_Aufgabe:_ Kopiere alle folgenden Daten Zeile für Zeile, ohne etwas daran zu ändern.

=== Gegebene Daten ===

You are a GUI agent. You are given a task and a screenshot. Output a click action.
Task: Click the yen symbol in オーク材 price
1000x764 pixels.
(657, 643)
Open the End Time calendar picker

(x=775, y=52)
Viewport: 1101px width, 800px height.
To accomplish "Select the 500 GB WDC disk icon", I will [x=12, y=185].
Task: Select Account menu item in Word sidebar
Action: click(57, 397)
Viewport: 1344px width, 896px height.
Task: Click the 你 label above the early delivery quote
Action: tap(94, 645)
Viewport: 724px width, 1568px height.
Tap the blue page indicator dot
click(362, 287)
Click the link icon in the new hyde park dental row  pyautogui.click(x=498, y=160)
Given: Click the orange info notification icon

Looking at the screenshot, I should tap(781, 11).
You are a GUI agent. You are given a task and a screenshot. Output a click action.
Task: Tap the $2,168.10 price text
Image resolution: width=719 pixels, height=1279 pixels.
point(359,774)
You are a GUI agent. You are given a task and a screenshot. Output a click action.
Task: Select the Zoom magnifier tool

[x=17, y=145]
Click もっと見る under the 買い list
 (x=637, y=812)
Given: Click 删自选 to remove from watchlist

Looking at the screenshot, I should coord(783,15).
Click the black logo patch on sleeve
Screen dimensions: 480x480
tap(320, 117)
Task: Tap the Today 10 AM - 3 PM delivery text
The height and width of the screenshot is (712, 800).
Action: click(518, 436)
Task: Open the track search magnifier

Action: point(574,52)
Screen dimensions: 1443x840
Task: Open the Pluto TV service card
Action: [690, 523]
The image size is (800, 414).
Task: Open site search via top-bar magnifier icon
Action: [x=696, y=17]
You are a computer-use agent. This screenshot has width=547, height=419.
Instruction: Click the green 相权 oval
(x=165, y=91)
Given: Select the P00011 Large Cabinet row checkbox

===

_Ausgearbeitete Lösung:_
You are a GUI agent. You are given a task and a screenshot. Output a click action.
Task: Click the yen symbol in オーク材 price
1000x764 pixels.
(657, 643)
Open the End Time calendar picker

(x=775, y=52)
Viewport: 1101px width, 800px height.
To accomplish "Select the 500 GB WDC disk icon", I will [x=12, y=185].
Task: Select Account menu item in Word sidebar
Action: click(57, 397)
Viewport: 1344px width, 896px height.
Task: Click the 你 label above the early delivery quote
Action: tap(94, 645)
Viewport: 724px width, 1568px height.
Tap the blue page indicator dot
click(362, 287)
Click the link icon in the new hyde park dental row  pyautogui.click(x=498, y=160)
Given: Click the orange info notification icon

Looking at the screenshot, I should tap(781, 11).
You are a GUI agent. You are given a task and a screenshot. Output a click action.
Task: Tap the $2,168.10 price text
Image resolution: width=719 pixels, height=1279 pixels.
point(359,774)
You are a GUI agent. You are given a task and a screenshot. Output a click action.
Task: Select the Zoom magnifier tool

[x=17, y=145]
Click もっと見る under the 買い list
 (x=637, y=812)
Given: Click 删自选 to remove from watchlist

Looking at the screenshot, I should coord(783,15).
Click the black logo patch on sleeve
Screen dimensions: 480x480
tap(320, 117)
Task: Tap the Today 10 AM - 3 PM delivery text
The height and width of the screenshot is (712, 800).
Action: click(518, 436)
Task: Open the track search magnifier

Action: point(574,52)
Screen dimensions: 1443x840
Task: Open the Pluto TV service card
Action: [690, 523]
The image size is (800, 414).
Task: Open site search via top-bar magnifier icon
Action: [x=696, y=17]
You are a computer-use agent. This screenshot has width=547, height=419.
Instruction: Click the green 相权 oval
(x=165, y=91)
Given: Select the P00011 Large Cabinet row checkbox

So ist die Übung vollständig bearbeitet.